QuickLogic bases their solutions on two platforms (formerly known as FPGAs). The PolarPro platform is a family with four members ranging in size from 8 CBBs to 240 CBBs (we’ll explain what a CBB is in a bit). The ArcticLink platform comes in one size – 20 CBBs, but it includes a number of hard-logic blocks pre-wired into the device. These hard-logic blocks allow the efficient implementation of such elements as the high-speed transceivers required for USB 2.0 and high-speed SD/SDIO/MMC/CE-ATA host controllers.
A CBB, or Customizable Building Block, is QuickLogic’s unit of currency for implementing various logic functions in a device.

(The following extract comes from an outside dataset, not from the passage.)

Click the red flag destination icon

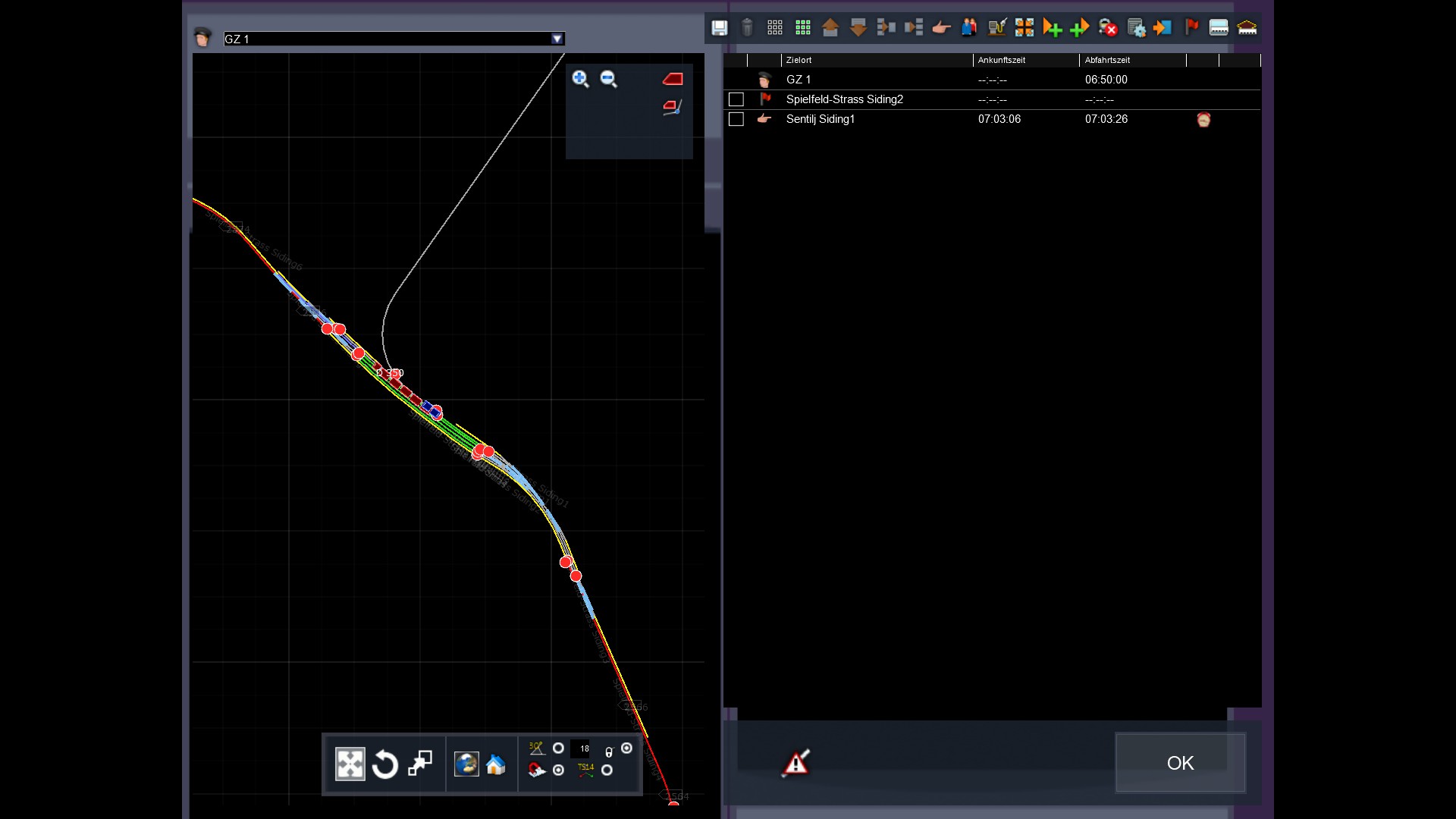1191,28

Their menu of available functions specifies a number of CBBs required for each, and you just need to pick a device with enough CBBs to hold all the functions you want. For example, if you need an IDE Host (6 CBBs), a Compact Flash host (6 CBBs), and a 3Mbps UART (5CBBs), you require 17 CBBs total, so you’d need at least the 20CBB PolarPro device. If you wanted to throw a USB 2.0 HS OTG into the mix – well that’s a trick question. You’d need the 20CBB ArcticLink device because the USB 2.0 support is available only with Arcticlink’s hard-logic implementation.
QuickLogic CSSPs are available in a wide range of packages ranging from a tiny 6X6mm package up to 12X12mm. They’ve even worked with customers to produce specialized versions of the smallest package to accommodate a 4-layer board with a reduced I/O count. Since CSSPs are not FPGAs (as we mentioned before), you don’t need any extra flash or configuration controllers. The devices are permanently programmed and live at power-up. Think of it as an ASIC, except you don’t have to design it, pay an NRE for it, or wait for it to come back from the fab. The devices you’ll use are already built and in inventory, just waiting for a trip through QuickLogic’s metal-melting customization process.
A number of design teams have already jumped on the CSSP bandwagon, for projects ranging from converting horizontal scan with a cheap, off-the-shelf video driver into vertical scan for a handheld-size LCD display to controlling a low-power HDD setup for portable storage devices. CSSPs offer an excellent option in the trade-off curve between the high-risk, high-effort, long-lead-time ASIC and the high-power, high-unit-cost, complex design cycle of FPGAs. CSSPs should be the easiest to implement of the pack (by far), with other properties like speed, power consumption, unit cost, and turnaround time that pick the best from both of the other camps.